Stored items:

******************************

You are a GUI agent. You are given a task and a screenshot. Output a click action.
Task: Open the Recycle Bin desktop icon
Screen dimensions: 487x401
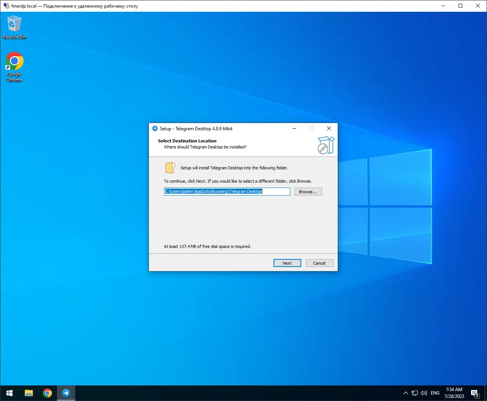[14, 27]
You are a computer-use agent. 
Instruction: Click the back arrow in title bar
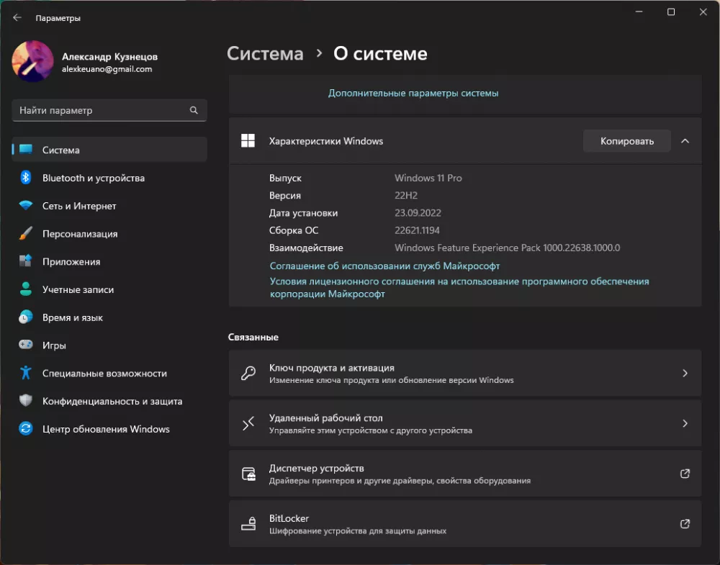click(x=17, y=17)
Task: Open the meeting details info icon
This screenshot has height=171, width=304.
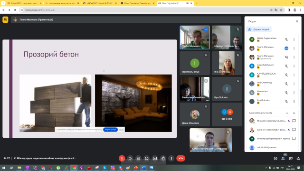Action: (276, 158)
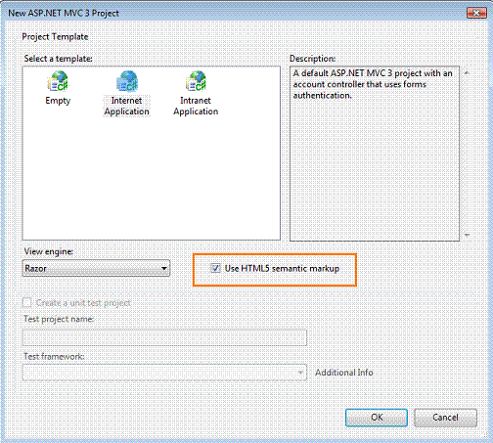
Task: Focus the Test project name field
Action: pos(164,338)
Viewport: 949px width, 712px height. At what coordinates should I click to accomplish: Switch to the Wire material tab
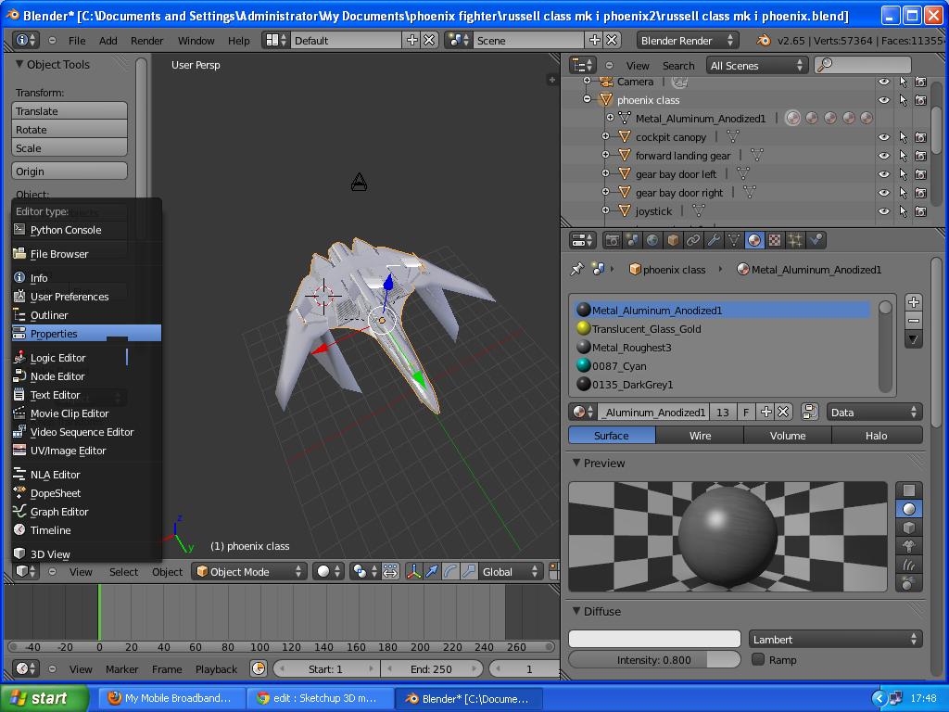(x=700, y=435)
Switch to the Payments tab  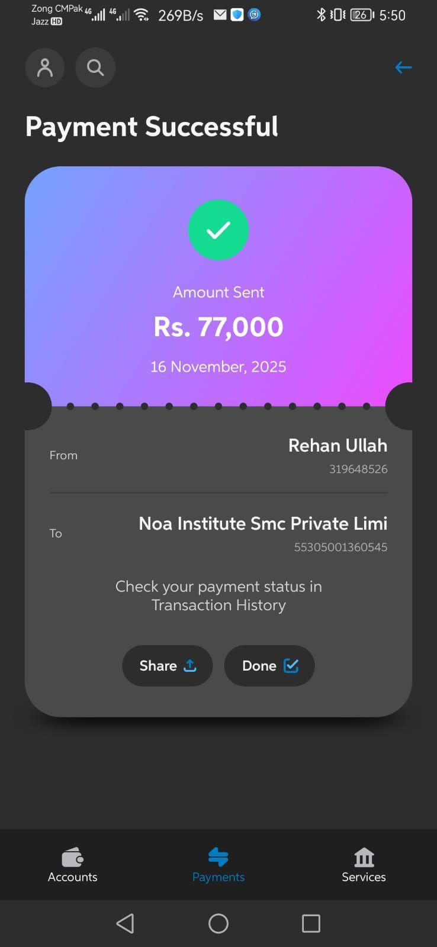219,865
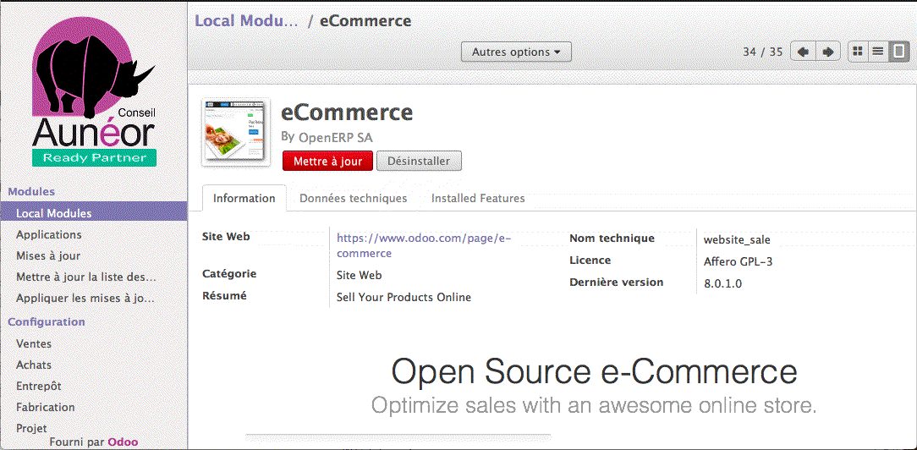Switch to list view icon
The height and width of the screenshot is (450, 917).
tap(878, 52)
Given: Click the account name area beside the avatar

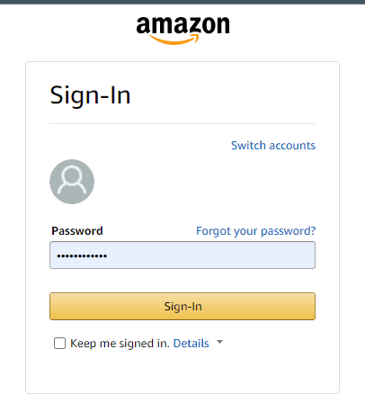Looking at the screenshot, I should point(180,189).
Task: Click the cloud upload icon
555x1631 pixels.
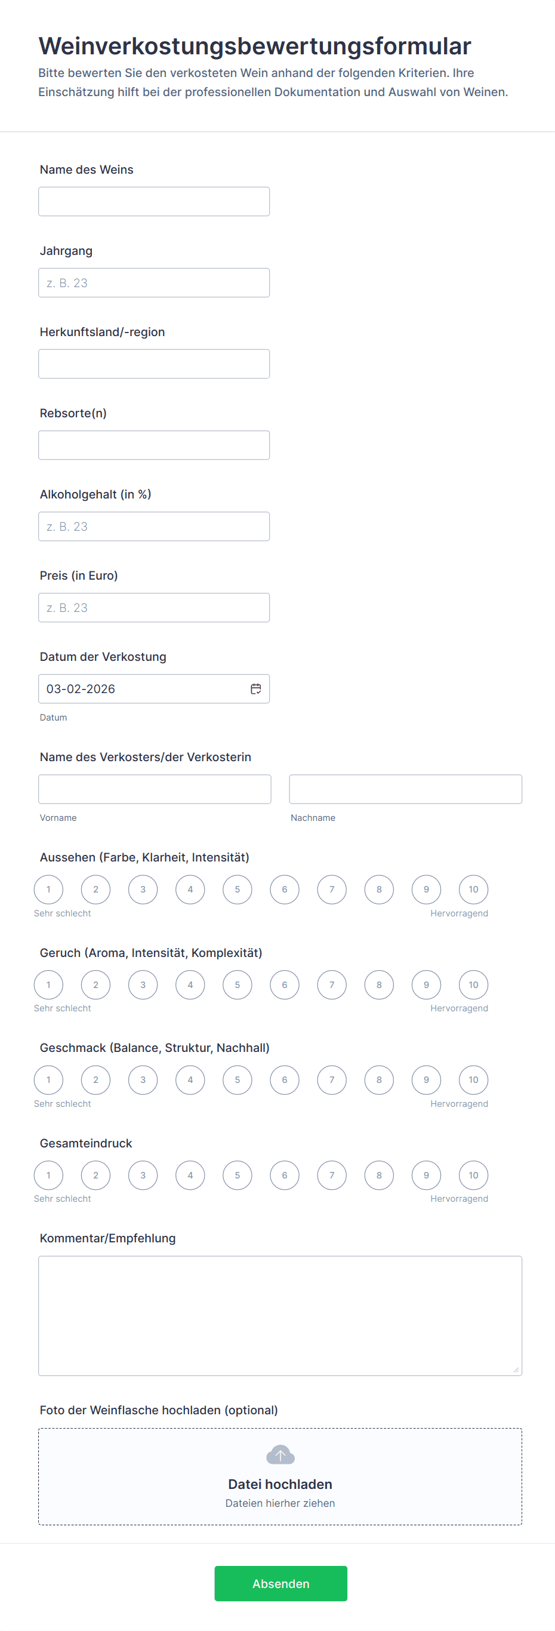Action: click(280, 1455)
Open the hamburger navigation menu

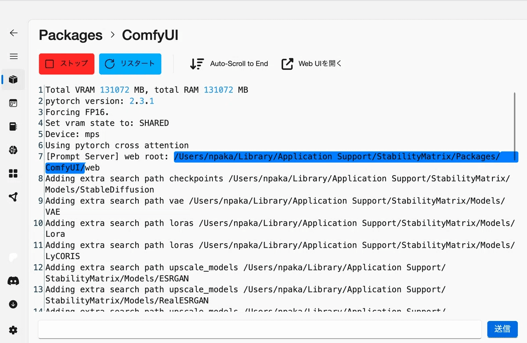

******************************

Work to complete:
Once you have read the records above, say how many of their lines contain the word "Open", giving only that figure.

Exercise response:
3